Species of the Week
Number 31 --
March 12, 2007
In the Species of the Week feature of the Wildwood Web we took a close look
at one of the species that lives in Wildwood. To see the earlier featured species check the Species
of the Week archives.
Spring beauty is one of the spring-blooming plants known as spring
ephemerals. These plants grow quickly from underground roots
in the early spring, flower, and produce seed, and often die back
again before the trees have leafed out. In this way, they are
able to take advantage of the brief period each year when the
deciduous woodlands are warm enough for growth and bright enough to
provide ample sunshine for photosynthesis. Few flowers bloom in the
deep woods in the summer and fall; there is just too little light
Spring beauty has flowers with three to five petals,
which are white, or pinkish, or rose, or, my favorite, white with
pink candy stripes. Several color variants can be seen in the
pictures. Some botanists argue that the petals are
actually sepals and the plant has no petals. The flowers close
at night and on cloudy days, but each flower lasts for several days.

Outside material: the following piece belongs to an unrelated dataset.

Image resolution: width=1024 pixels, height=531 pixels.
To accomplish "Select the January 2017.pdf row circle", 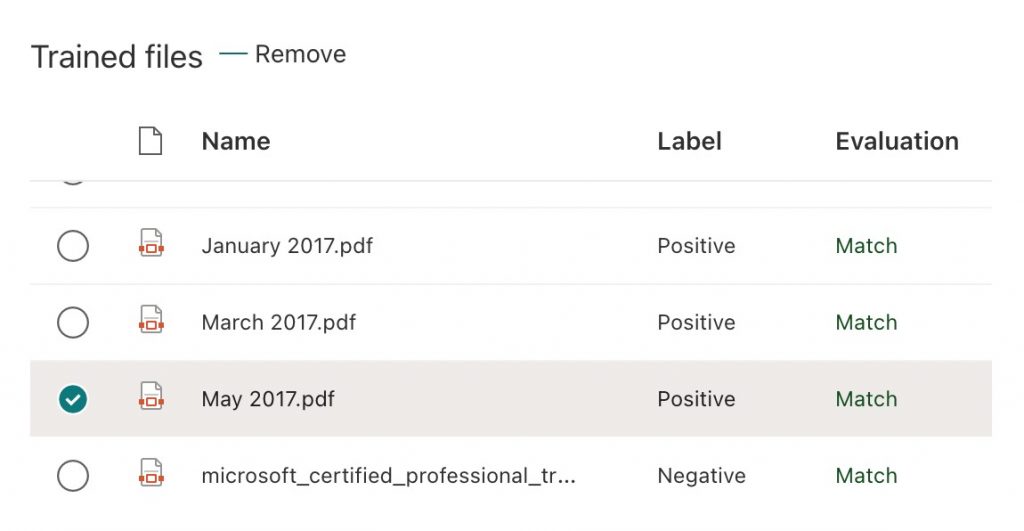I will point(73,246).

The leaves, varying from green to purple, are long and narrow, tapering at both ends. The
plant grows up each spring from a deep tuber which stores the energy
from photosynthesis until the next spring.
Spring beauty favors wetlands, seeps, moist woods
prairies from New Hampshire to Ontario and Quebec, west to
Minnesota, south to Texas, Louisiana, Mississippi, Alabama, and
A very similar plant is the Carolina spring beauty,
Claytonia caroliniana, which differs in having spoon-shaped
leaves. The two plants appear to be closely related and are
believed to have separated evolutionarily rather recently.
Despite its name, Carolina spring beauty is a more northerly plant,
growing from Newfoundland and the Atlantic provinces of Canada west
to Minnesota, south through New England and New York and in the
mountains to Georgia and North Carolina.
The genus Claytonia is mostly a western
genus. There are 25 species in North America south to
Guatemala and in Russia. A twenty-sixth species occurs only in
the Altai Mountains of Siberia and Mongolia. Claytonia
perfoliata, of the western United States, is known as miner's
lettuce because its leaves were purportedly a staple of salads
consumed by miners attracted to the gold and silver deposits of the
west. It is still sold by seed companies for gardeners to
raise as a gourmet green. All members of the genus are noted
for producing a small white, oil-rich structure on their seeds
called an elaiosome, which serves as a bribe and reward to ants that
disperse the seeds. The ants carry the seeds away to new
locations, rip off the elaiosomes, and take them home to eat.
The ants in Wildwood must have been busy, for spring beauty can be
found over much of the western slope of the Park.